HealthMarch 16, 2020

Four things I wish I’d known on Match Day

By: Ajibike Lapite
Match Day is often a source of extreme anxiety, but it doesn’t have to be. Here’s what I learned from my Match Day experience.

Some call the residency interview season the most expensive vacation of your lifetime. After numberless flights, road trips and train rides, I matched as a categorical intern at the Children’s Hospital of Philadelphia (CHOP), my first choice, which I ranked cautiously and with a guarded heart. I cried when I awoke on Match Day. I cried as I walked into the reception hall with my family members. I cried as I opened my envelope. I literally ugly cried all morning. These tears were a manifestation of my fear, anxiety and then joy.

When I look back, I can’t believe that was almost two years ago. I remember quite well the moment when I walked into my medical school dean’s office just prior to the start of the residency application season. He looked at my list of programs, glanced at my personal statement and skimmed through my resume. He told me a program like CHOP would be an unlikely match. He ended our soul-crushing meeting with: “I just want you to be informed.”

The impact of this interaction can’t be understated. I navigated my residency application cycle with an almost paralyzing sense of uncertainty.

Some people see Match Day as the success of an individual. I don’t. I fully recognized that I couldn’t have made it through the process without the support of my family, my dearest friends and my mentors. I had the great fortune to match at my ideal program, but this wasn’t without hardship.
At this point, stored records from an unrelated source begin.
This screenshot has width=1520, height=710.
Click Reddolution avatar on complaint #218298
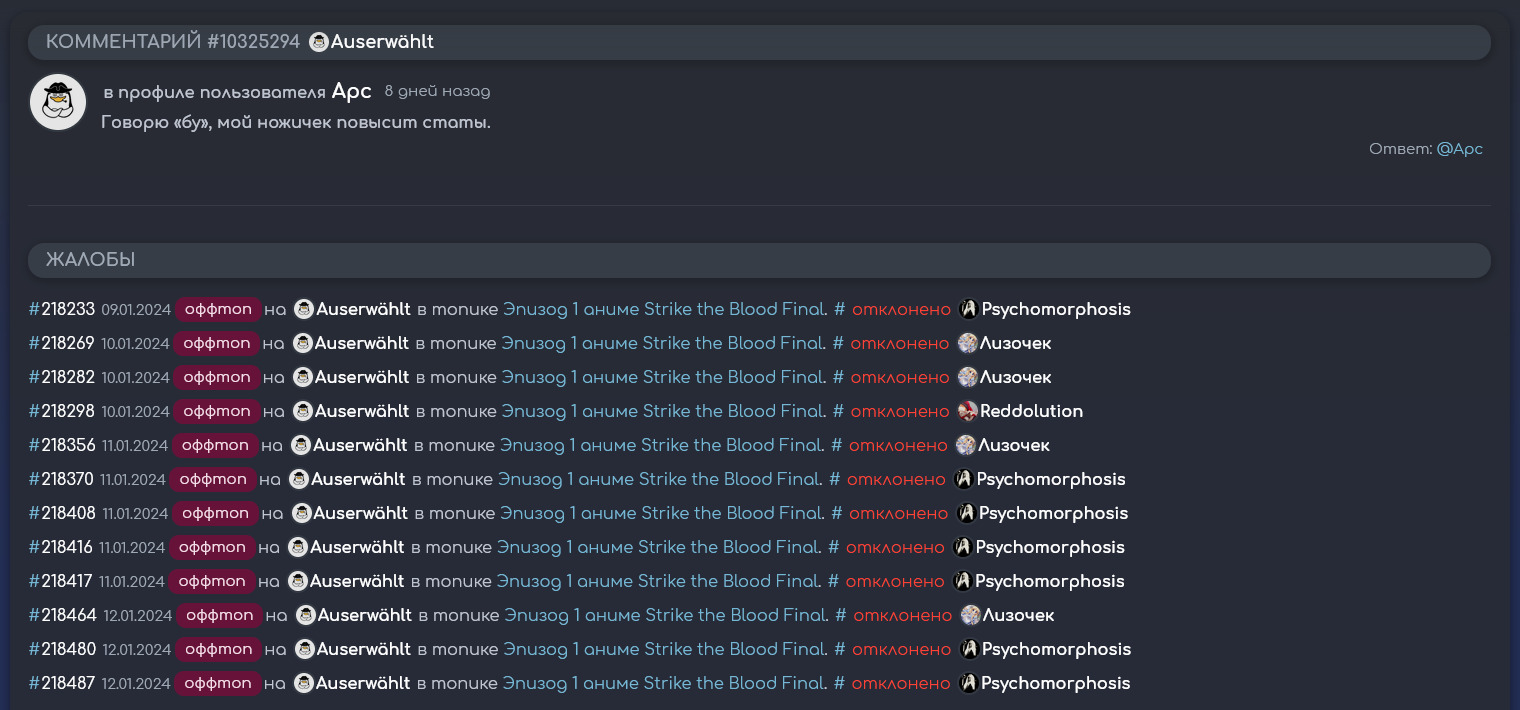[x=967, y=412]
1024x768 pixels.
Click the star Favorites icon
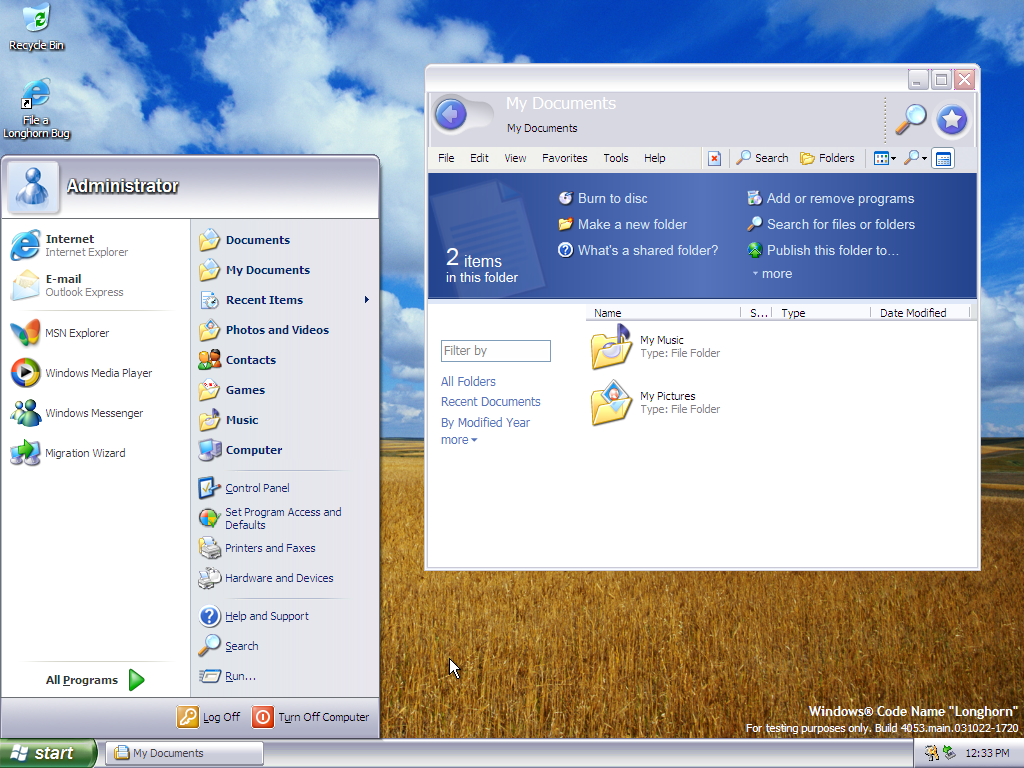tap(952, 120)

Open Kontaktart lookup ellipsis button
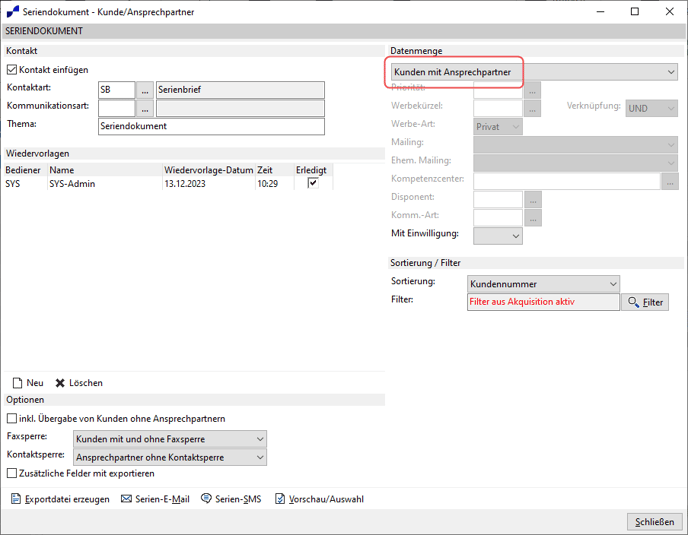tap(145, 90)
Here, I want to share four things I wish I’d known during my journey.

1. Incoming residents are valuable

The framing of the residency application cycle sets medical students up to feel true desperation to match at a residency program and enter their first job. Yet hospitals that are built on trainees can’t function without a class of incoming residents. As much as you need a residency position to continue your career in medicine, these institutions need you in order to function.

2. Residency programs are more similar than different

I made a smattering of pro-con lists as I inched my way toward rank list submission day. Each specialty has requirements that are worked into the residency curriculum; programs vary on the basis of only a few variables. Regardless of where you match, you’ll end up an incredibly competent physician as long as you make your education a priority. If you don’t match to your first choice, it’s not the end of the world.

3. It’s OK to not match at all

Ideally, you’ll find out you matched on Match Monday and you’ll find out on Match Friday that you’ll be a member of your favorite program’s residency class. After an interview season of profound distress, to not match is a blow to the ego, but it doesn’t have to be the end of your career. Seek out your mentors and advisers for moral support and to learn about your options. You can absolutely move forward from here.

4. Your life doesn’t have to end with the start of residency

As much as I wanted to match, I was fearful of what would come. Life in residency is different compared to life in medical school, but that doesn’t mean you won’t have opportunities to continue to explore your interests and hobbies.

Match Day is fraught with ups and downs. Regardless of the outcome, you’ll be a phenomenal physician. Hold on to that.